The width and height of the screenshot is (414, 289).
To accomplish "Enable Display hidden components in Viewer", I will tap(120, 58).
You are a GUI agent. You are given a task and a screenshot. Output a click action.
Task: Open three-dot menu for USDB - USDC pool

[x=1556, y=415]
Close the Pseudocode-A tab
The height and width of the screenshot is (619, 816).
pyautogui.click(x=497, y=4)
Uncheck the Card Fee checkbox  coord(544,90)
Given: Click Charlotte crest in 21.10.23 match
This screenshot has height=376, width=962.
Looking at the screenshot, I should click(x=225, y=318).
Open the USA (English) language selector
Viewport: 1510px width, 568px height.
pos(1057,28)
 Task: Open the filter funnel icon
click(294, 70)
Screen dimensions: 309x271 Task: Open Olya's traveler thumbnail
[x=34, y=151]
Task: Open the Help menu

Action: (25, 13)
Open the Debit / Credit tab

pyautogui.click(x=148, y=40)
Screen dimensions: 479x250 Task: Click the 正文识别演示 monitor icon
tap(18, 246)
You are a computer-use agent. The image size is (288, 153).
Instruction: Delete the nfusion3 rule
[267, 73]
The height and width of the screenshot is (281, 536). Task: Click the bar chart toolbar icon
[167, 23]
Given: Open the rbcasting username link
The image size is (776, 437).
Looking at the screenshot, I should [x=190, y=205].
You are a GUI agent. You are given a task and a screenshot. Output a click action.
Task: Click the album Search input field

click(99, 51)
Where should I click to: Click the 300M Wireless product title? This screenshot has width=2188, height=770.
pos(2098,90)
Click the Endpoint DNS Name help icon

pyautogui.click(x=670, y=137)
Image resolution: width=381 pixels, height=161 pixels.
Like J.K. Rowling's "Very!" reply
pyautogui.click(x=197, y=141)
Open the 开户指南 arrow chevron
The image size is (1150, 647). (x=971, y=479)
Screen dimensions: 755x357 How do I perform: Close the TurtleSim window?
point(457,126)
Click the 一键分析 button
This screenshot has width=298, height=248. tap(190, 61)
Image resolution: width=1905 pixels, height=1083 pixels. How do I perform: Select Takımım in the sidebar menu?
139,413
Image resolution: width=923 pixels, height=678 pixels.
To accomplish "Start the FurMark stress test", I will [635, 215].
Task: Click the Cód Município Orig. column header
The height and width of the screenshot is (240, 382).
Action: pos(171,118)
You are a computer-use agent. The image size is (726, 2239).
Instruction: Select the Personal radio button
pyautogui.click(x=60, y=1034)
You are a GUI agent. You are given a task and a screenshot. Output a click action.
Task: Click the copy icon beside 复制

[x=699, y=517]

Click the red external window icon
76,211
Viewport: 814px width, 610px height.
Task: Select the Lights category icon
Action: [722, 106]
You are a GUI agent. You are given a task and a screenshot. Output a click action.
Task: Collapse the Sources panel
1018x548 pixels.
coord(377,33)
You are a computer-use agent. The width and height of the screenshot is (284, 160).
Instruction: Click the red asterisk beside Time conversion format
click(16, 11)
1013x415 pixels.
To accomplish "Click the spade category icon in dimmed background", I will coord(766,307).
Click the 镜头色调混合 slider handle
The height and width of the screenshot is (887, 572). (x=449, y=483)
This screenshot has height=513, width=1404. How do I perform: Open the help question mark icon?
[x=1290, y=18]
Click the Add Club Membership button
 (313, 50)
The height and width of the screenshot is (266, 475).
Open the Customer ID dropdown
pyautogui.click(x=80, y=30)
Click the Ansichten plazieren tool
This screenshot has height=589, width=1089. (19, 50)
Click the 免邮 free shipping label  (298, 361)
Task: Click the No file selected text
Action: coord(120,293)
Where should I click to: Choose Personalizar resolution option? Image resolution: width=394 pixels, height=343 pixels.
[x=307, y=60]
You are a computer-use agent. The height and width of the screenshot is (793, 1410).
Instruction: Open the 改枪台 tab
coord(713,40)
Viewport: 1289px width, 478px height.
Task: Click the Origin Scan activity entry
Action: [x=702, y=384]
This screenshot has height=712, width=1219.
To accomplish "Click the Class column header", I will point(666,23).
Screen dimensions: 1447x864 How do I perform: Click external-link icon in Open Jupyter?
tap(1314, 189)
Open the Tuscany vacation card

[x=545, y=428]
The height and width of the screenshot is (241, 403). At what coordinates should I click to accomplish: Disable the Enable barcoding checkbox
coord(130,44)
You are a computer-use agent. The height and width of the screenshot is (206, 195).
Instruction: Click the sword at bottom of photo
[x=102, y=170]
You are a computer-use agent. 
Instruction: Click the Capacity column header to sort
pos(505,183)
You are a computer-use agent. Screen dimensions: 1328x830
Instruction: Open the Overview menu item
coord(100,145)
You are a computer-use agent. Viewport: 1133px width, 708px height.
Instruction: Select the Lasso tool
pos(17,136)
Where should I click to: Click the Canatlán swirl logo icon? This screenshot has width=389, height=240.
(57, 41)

......

• [EXERCISE PROMPT]: Above is a listing; print exactly its lines from the one with "Open the Debit / Credit tab" through the one with "Image resolution: width=381", and no other lines.

• [ANSWER BOX]:
Open the Debit / Credit tab

pyautogui.click(x=148, y=40)
Screen dimensions: 479x250 Task: Click the 正文识别演示 monitor icon
tap(18, 246)
You are a computer-use agent. The image size is (288, 153).
Instruction: Delete the nfusion3 rule
[267, 73]
The height and width of the screenshot is (281, 536). Task: Click the bar chart toolbar icon
[167, 23]
Given: Open the rbcasting username link
The image size is (776, 437).
Looking at the screenshot, I should [x=190, y=205].
You are a GUI agent. You are given a task and a screenshot. Output a click action.
Task: Click the album Search input field

click(99, 51)
Where should I click to: Click the 300M Wireless product title? This screenshot has width=2188, height=770.
pos(2098,90)
Click the Endpoint DNS Name help icon

pyautogui.click(x=670, y=137)
Image resolution: width=381 pixels, height=161 pixels.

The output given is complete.